Private Tallahatchie prison to house 1,350 federal detainees
Published 1:20 pm Thursday, June 28, 2018
From Mississippi Today
JACKSON — A privately-owned prison in Tallahatchie County will soon house up to 1,350 prisoners on behalf of the U.S. Marshals Service.
Nashville-based CoreCivic announced earlier this month that it had entered a new, two-year contract with the U.S. Marshals Service beginning June 14 to place detainees in the Tallahatchie County Correctional Facility located in Tutwiler.
“The U.S. Marshals Service has experienced an increasing need for detention capacity as its average daily prisoner population has increased throughout the past year,” said Damon Hininger, president and CEO of CoreCivic, in a statement.
“Our Tallahatchie County Correctional Facility has the available capacity to accept detainee populations quickly due to our existing staff of experienced, well-trained corrections professionals.

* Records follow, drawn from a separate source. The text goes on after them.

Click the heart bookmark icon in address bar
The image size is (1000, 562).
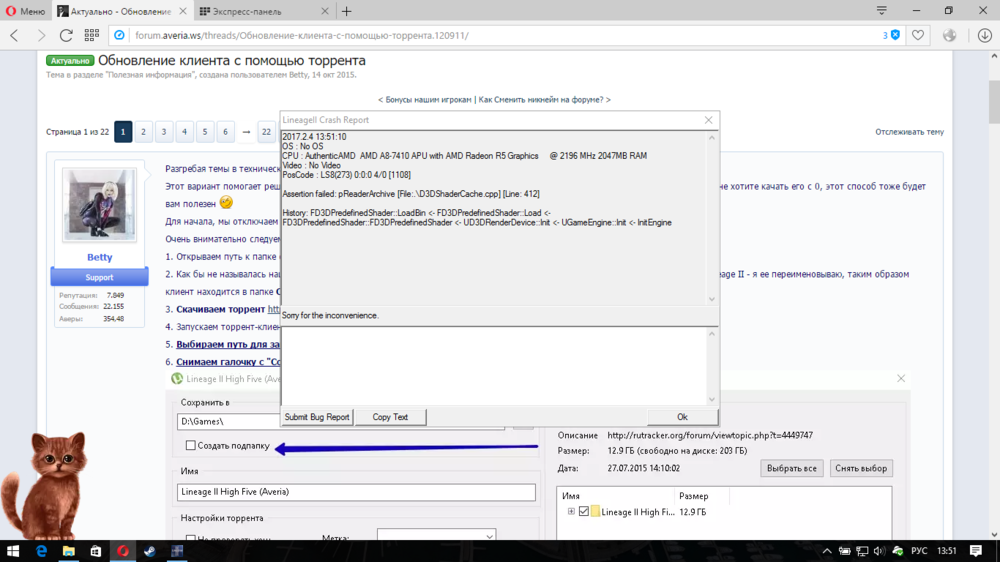(918, 35)
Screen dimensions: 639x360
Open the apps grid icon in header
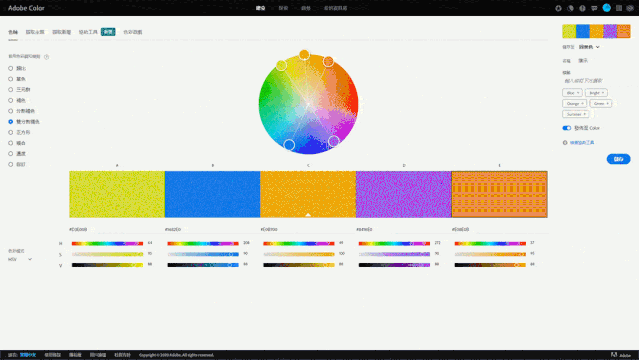619,8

We are pleased to provide the Marshals with immediate capacity to assist the agency as it carries out its critical public safety mission.”

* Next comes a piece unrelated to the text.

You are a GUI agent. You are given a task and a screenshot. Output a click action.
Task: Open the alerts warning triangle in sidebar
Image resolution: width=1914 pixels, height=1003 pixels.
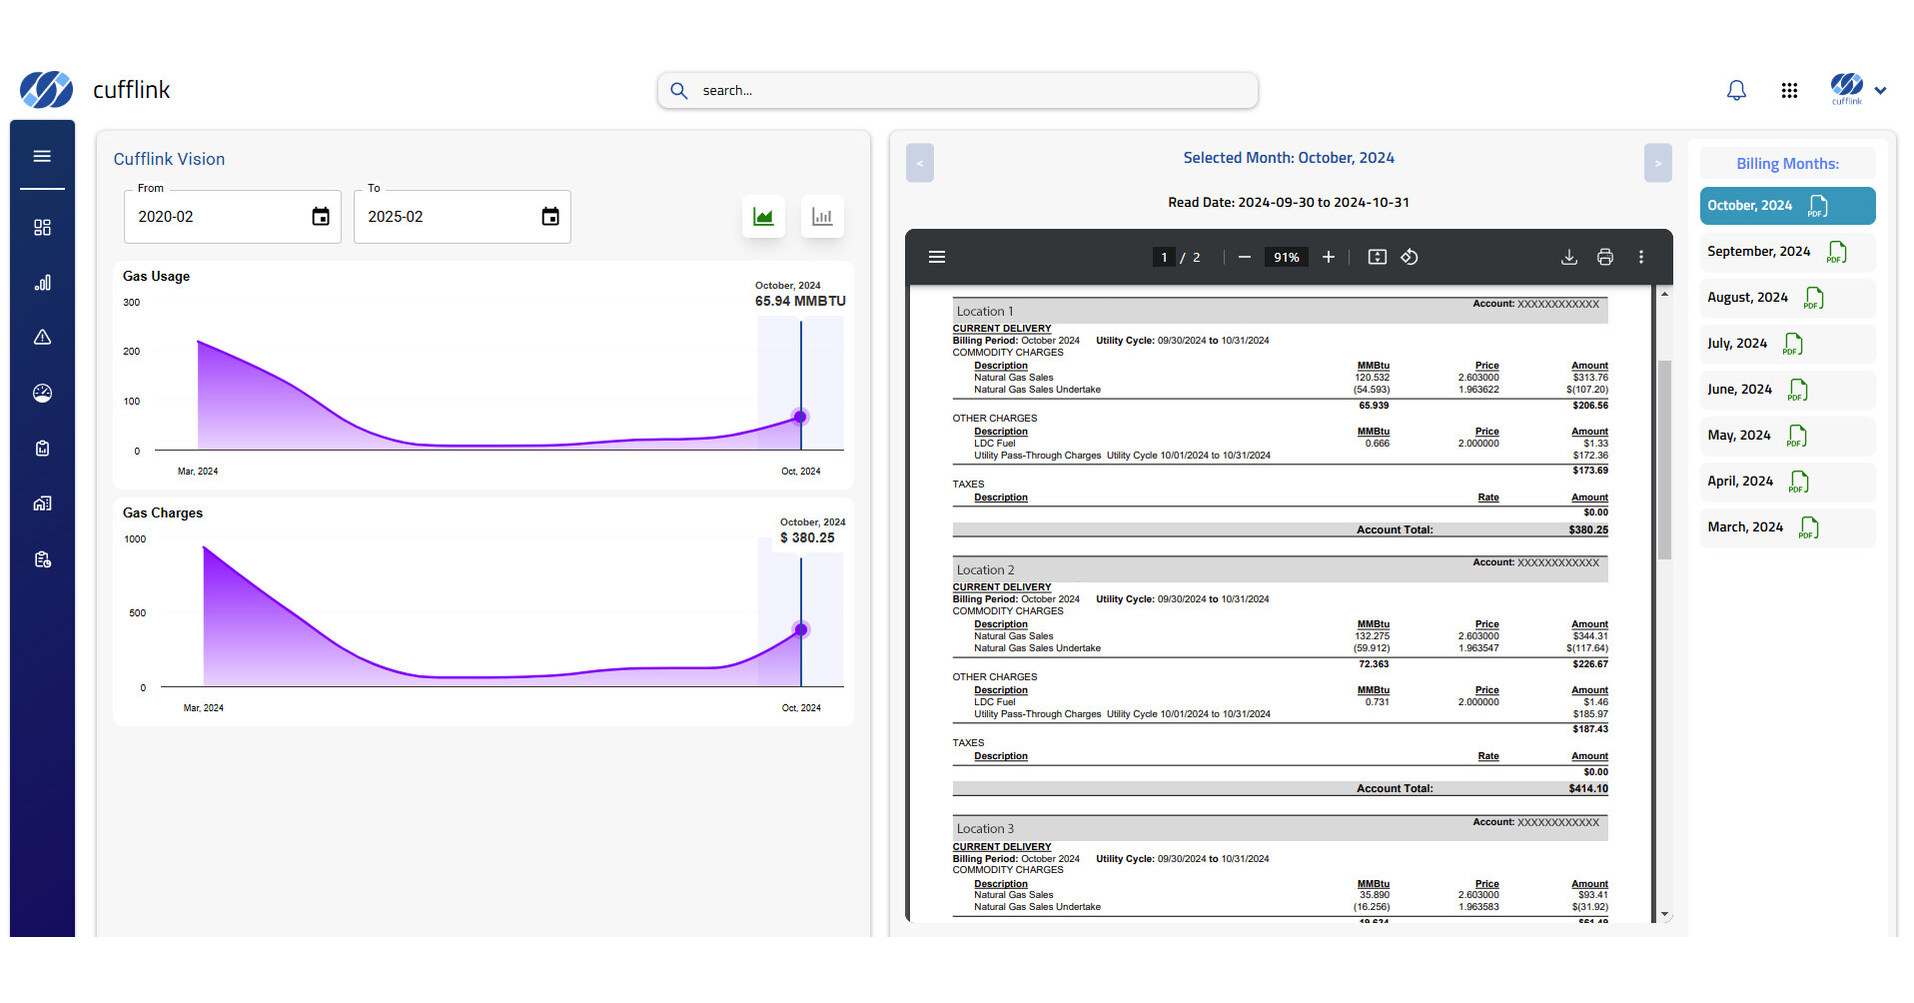pos(42,338)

CoreCivic, formerly known as Corrections Corporation of America, has owned the facility since 2000. The company is one of the country’s two largest correctional firms and the company has prospered in recent years as President Donald Trump has promised a tough-on-crime agenda.
Shares of CoreCivic stock rose 3.5 percent last week on the day Trump signed the executive order ending migrant family separations at the border. Since April, the company, which also donated to the president’s inaugural committee, has seen its stock rise 20 percent since April 2.
CoreCivic did not respond to requests for clarification about who would be housed at the prison. A U.S. Marshals Service spokesperson also would not confirm who would be held at the Tallahatchie County facility.
In a recent report by the investment bank SunTrust Robinson Humphrey, analysts said the Trump administration’s “zero tolerance” policy toward migrants crossing the border will also prove profitable for private prison companies like CoreCivic. The subsequent rise in immigrant detainees could allow them to bypass the usual “cumbersome and lengthy public processes” that accompany contracts with the U.S. Marshals Service and Immigration and Customs Enforcement, Marketwatch reported June 25.
CoreCivic operates one other prison in Mississippi, the 2,232-bed Adams County Correctional Center in Natchez, under a contract with the federal Bureau of Prisons. The federal prison bureau also operates a facility in Yazoo County.